In 1895 Dexter built himself a two-story cabin near the resort. A square building with an open veranda on all sides, the Dexter Cabin featured a bell-cast mansard roof, symmetrical gabled dormer windows, and an enclosed cupola flanked by two chimneys. Inside, the cabin had walnut finishes and elaborate birdseye maple furniture.
Reservoir
Since the 1890s, the main threat to the Inter-Laken Hotel has been the transformation of Twin Lakes from natural glacial lakes into a large reservoir. In 1896 the Twin Lakes Reservoir and Canal Company dammed Lake Creek to allow Twin Lakes to store an additional 54,000 acre-feet of water for use by farmers along the Arkansas River. The Inter-Laken remained on dry land, but the stagnant, shallow water of the reservoir contributed to its declining popularity in the early twentieth century, and the hotel was eventually abandoned.

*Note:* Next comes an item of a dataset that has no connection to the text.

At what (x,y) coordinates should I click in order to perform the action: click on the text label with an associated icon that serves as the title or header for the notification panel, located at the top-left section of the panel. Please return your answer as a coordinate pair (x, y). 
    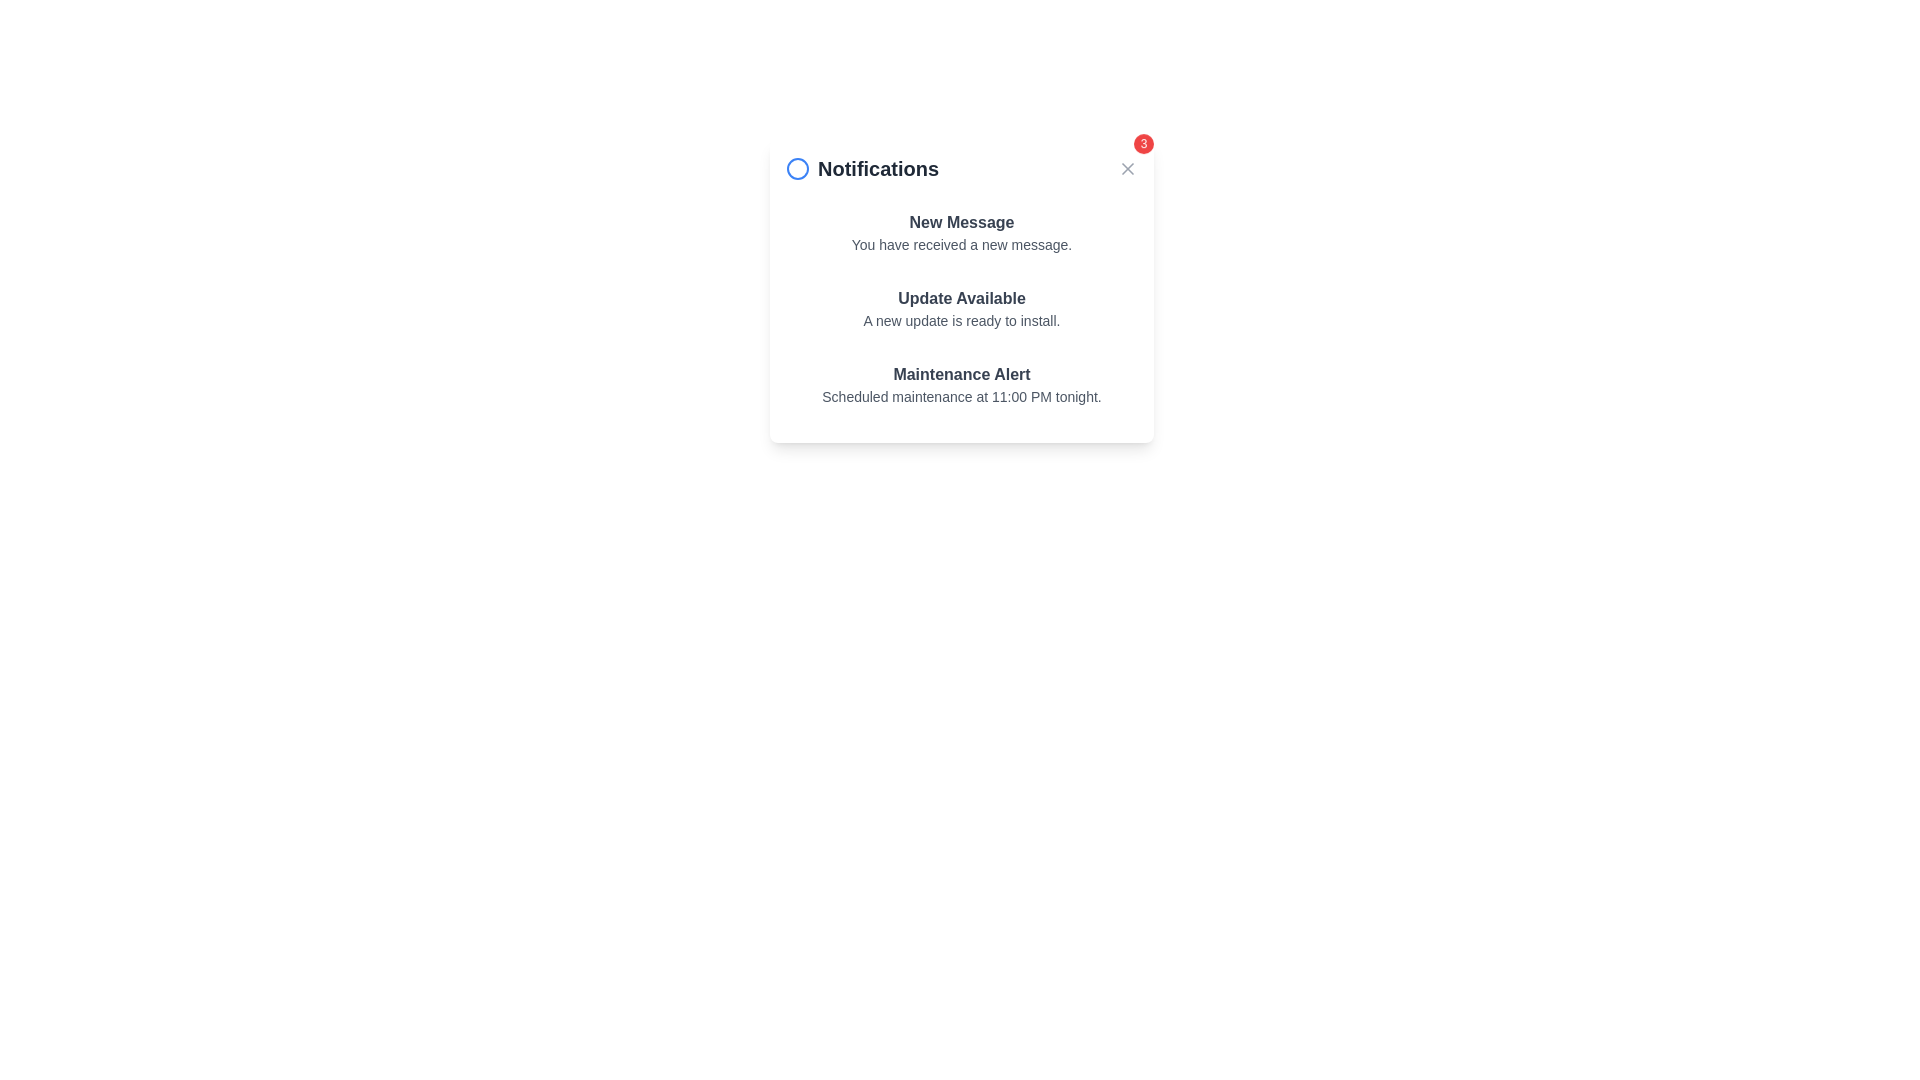
    Looking at the image, I should click on (862, 168).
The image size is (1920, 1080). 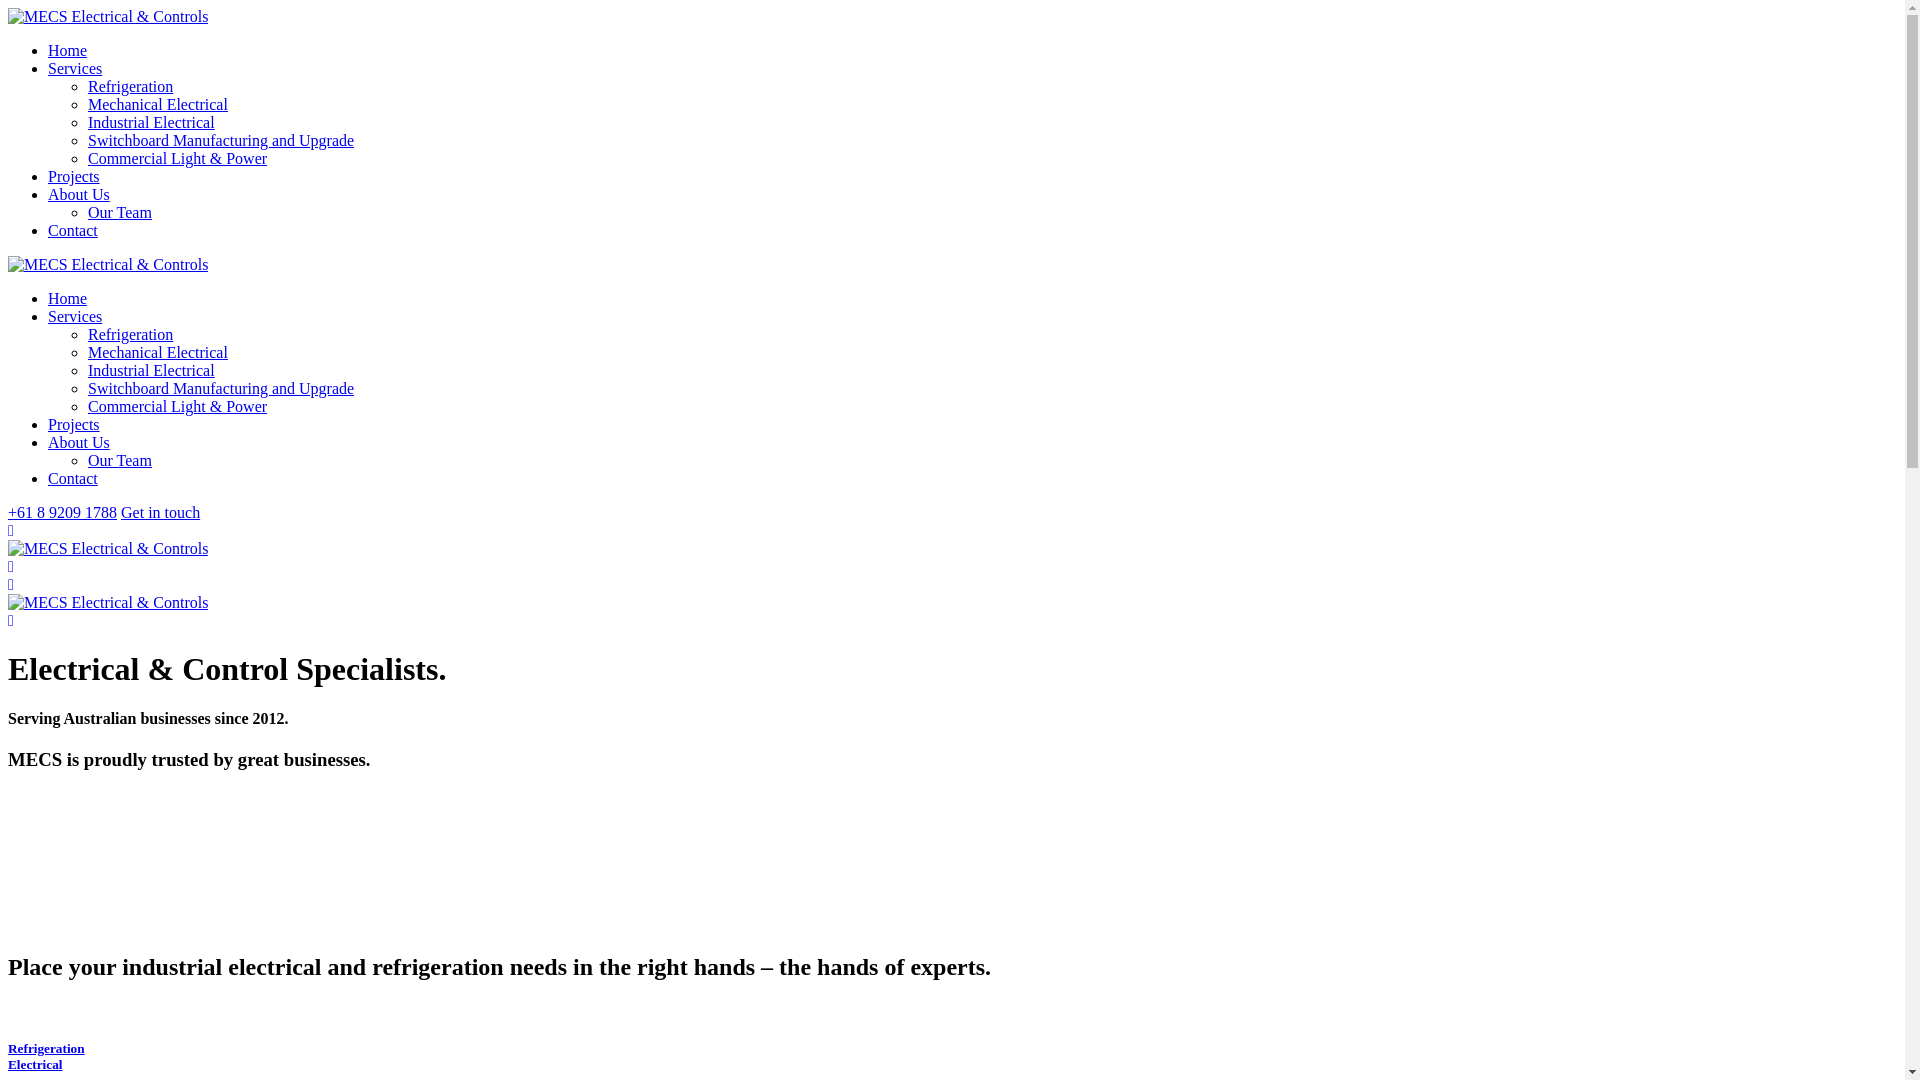 What do you see at coordinates (157, 351) in the screenshot?
I see `'Mechanical Electrical'` at bounding box center [157, 351].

In 1972 the US Bureau of Reclamation took control of the Inter-Laken Hotel site and nearby areas as part of the Fryingpan-Arkansas Project, which was designed to provide additional water for the Arkansas River Basin. The project turned Twin Lakes into a reservoir for water diverted from the Western Slope and awaiting release into the Arkansas River, threatening to inundate some parts of the Inter-Laken site. At this time the hotel was listed on the National Register of Historic Places.
In 1981 the Bureau of Reclamation completed a new dam at Twin Lakes. Two years later several Inter-Laken buildings, including the hotel and Dexter Cabin, were moved to save them from the rising level of the reservoir. Several other hotel features—such as the dance pavilion, fountains, and lawns—are now underwater.
Restoration
By 2000 the Inter-Laken Hotel was suffering deterioration by neglect, with its buildings boarded up and inaccessible. In 2001 Colorado Preservation listed the site as one of the state’s Most Endangered Places. Starting in 2004, the hotel complex was restored in a four-year effort modeled on Habitat for Humanity projects. Most construction work was performed by volunteers, with architectural supervision by Harrison Goodall of Conservation Services. Funding and other assistance came from the US Forest Service, Colorado Preservation, the National Trust for Historic Preservation, the Colorado Mountain Club, and the State Historical Fund. The Forest Service also erected interpretive signs.
Located in the San Isabel National Forest, the Inter-Laken Hotel site is now managed by the Forest Service. Visitors can access the site by boat or on foot via the Colorado Trail and the Continental Divide Trail, which pass near the hotel.